**Try it**
Return every entry exactly.

Start of Data listing

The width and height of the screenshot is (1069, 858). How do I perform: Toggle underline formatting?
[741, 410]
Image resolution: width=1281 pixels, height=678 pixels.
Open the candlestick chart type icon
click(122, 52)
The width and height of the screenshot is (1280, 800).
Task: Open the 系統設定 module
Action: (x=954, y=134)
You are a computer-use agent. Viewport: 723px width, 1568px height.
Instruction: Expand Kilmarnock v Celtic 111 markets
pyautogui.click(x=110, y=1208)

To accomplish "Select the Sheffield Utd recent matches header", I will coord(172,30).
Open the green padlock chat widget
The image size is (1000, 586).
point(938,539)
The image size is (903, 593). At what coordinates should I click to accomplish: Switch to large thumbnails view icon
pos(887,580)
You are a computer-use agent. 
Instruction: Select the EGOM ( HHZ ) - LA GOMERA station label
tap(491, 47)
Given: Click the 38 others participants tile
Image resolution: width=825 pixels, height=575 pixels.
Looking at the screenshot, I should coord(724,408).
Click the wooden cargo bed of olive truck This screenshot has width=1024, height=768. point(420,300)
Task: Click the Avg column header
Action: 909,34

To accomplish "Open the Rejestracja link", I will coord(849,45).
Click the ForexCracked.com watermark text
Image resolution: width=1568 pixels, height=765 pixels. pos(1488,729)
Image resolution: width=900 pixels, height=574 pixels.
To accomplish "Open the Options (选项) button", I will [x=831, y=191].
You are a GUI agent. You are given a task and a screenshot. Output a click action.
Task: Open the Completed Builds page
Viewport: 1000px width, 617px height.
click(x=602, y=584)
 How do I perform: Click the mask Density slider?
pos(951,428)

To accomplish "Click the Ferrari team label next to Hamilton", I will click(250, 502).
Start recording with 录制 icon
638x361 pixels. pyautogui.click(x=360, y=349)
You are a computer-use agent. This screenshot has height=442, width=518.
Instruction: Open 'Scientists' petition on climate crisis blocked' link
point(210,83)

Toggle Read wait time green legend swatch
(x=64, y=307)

End of Data listing

**Answer section**
The width and height of the screenshot is (1069, 858). How do I perform: Toggle underline formatting?
[741, 410]
Image resolution: width=1281 pixels, height=678 pixels.
Open the candlestick chart type icon
click(122, 52)
The width and height of the screenshot is (1280, 800).
Task: Open the 系統設定 module
Action: (x=954, y=134)
You are a computer-use agent. Viewport: 723px width, 1568px height.
Instruction: Expand Kilmarnock v Celtic 111 markets
pyautogui.click(x=110, y=1208)

To accomplish "Select the Sheffield Utd recent matches header", I will coord(172,30).
Open the green padlock chat widget
The image size is (1000, 586).
point(938,539)
The image size is (903, 593). At what coordinates should I click to accomplish: Switch to large thumbnails view icon
pos(887,580)
You are a computer-use agent. 
Instruction: Select the EGOM ( HHZ ) - LA GOMERA station label
tap(491, 47)
Given: Click the 38 others participants tile
Image resolution: width=825 pixels, height=575 pixels.
Looking at the screenshot, I should coord(724,408).
Click the wooden cargo bed of olive truck This screenshot has width=1024, height=768. point(420,300)
Task: Click the Avg column header
Action: 909,34

To accomplish "Open the Rejestracja link", I will coord(849,45).
Click the ForexCracked.com watermark text
Image resolution: width=1568 pixels, height=765 pixels. pos(1488,729)
Image resolution: width=900 pixels, height=574 pixels.
To accomplish "Open the Options (选项) button", I will [x=831, y=191].
You are a GUI agent. You are given a task and a screenshot. Output a click action.
Task: Open the Completed Builds page
Viewport: 1000px width, 617px height.
click(x=602, y=584)
 How do I perform: Click the mask Density slider?
pos(951,428)

To accomplish "Click the Ferrari team label next to Hamilton", I will click(250, 502).
Start recording with 录制 icon
638x361 pixels. pyautogui.click(x=360, y=349)
You are a computer-use agent. This screenshot has height=442, width=518.
Instruction: Open 'Scientists' petition on climate crisis blocked' link
point(210,83)

Toggle Read wait time green legend swatch
(x=64, y=307)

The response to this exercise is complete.